近頃は段々とサラマンダーに複雑な命令を出せるようになって来ているのだ。


 何故か下着ばかりがドロップする。しかも女性用のセクシーなのばかりで絶句するのだ。何故か無駄に特殊な力が付与されていたり、防御力がやたらと高い。


 20階層のボスもよく分からない。熱湯を注ぎ待つ事3分!とは言わないが、コンボ技でさくっと倒せられている。だから何が出たか分からないのだ。


 軽目の昼食を腹に押し込め21階層へ。

 何も無い空間だ。先に出口が見えるがたたひたすら広い空間だ。俺は飛んで一気に出口へ行く。そう言えば息をするのと同じ感覚で飛べるのだが、オリヴィアには無理だったが、ハイエンジェルのエンペラーは種族特有の種族固有スキルで魔力を糧に飛べるのだと言っていた。


 だから10km位先にあった階段へも1分程で行けた。1人だとどうとでもなるのだ。眼下には大量の魔物がいたが無視だ。5963。
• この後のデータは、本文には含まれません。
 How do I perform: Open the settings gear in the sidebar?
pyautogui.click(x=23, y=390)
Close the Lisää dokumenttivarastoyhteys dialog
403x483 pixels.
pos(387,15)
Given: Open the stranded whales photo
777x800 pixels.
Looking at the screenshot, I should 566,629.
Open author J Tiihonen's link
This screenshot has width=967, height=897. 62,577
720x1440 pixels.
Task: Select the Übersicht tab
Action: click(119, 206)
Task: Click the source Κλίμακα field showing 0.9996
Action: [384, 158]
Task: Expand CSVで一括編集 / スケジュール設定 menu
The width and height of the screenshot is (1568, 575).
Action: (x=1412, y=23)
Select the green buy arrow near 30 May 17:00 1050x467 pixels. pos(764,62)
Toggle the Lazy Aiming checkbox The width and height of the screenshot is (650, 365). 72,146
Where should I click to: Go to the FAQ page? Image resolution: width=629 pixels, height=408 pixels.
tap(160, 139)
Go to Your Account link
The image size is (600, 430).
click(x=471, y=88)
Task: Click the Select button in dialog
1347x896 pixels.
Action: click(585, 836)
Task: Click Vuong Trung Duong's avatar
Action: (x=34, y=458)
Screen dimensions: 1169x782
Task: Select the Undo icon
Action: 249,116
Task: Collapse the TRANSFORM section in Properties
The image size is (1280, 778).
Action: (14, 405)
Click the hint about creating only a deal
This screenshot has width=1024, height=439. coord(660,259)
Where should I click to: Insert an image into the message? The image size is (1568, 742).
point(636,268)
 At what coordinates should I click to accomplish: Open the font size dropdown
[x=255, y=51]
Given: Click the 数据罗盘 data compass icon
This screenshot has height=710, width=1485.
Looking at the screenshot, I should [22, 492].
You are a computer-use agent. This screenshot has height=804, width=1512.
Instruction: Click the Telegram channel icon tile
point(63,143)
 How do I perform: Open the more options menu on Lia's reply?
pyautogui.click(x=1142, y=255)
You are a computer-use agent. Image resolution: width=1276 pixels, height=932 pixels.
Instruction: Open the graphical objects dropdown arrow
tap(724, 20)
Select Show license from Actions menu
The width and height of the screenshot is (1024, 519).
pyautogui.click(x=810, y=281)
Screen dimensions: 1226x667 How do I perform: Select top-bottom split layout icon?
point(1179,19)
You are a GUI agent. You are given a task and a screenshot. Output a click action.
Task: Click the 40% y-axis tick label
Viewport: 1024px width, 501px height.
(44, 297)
 そういった感じで距離が段々増えているが、29階層は100kmも有り驚いた。おかしいなと。ダンジョンがなぜこんなに広い!?と。


 30階層のボス部屋もいつもの見慣れた部屋で、コンボであっさり行ける。ドロップは女性用の衣で、淑女の嗜みというよく分からないが下着の上に着用するインナーで、鎧の下に着ると良さそうだと思った。防御力と熱耐性が高い。


 31階層は洞窟だ。まるで迷宮のような複雑な作りで、早々に道に迷ったが、サラマンダー数体に階段を探せと送り出し、最短ルートで突き進む。

 39階層まで同じ感じだが、最短ルートが分かればどうという事は無い。40階層でボスを倒し、やはり淑女の嗜みを数着ドロップしていた。


 ふと時間を確認するともう夜中に差し掛かる時間で、かなり無理をしていた。流石にきついので今日は休む事としたのだが、1人だとつい無理をしてしまうなと感じている。


 俺は弱気になっていて、ついつい寂しいと呻き、涙を流しながら疲れもあり早々に寝ていった。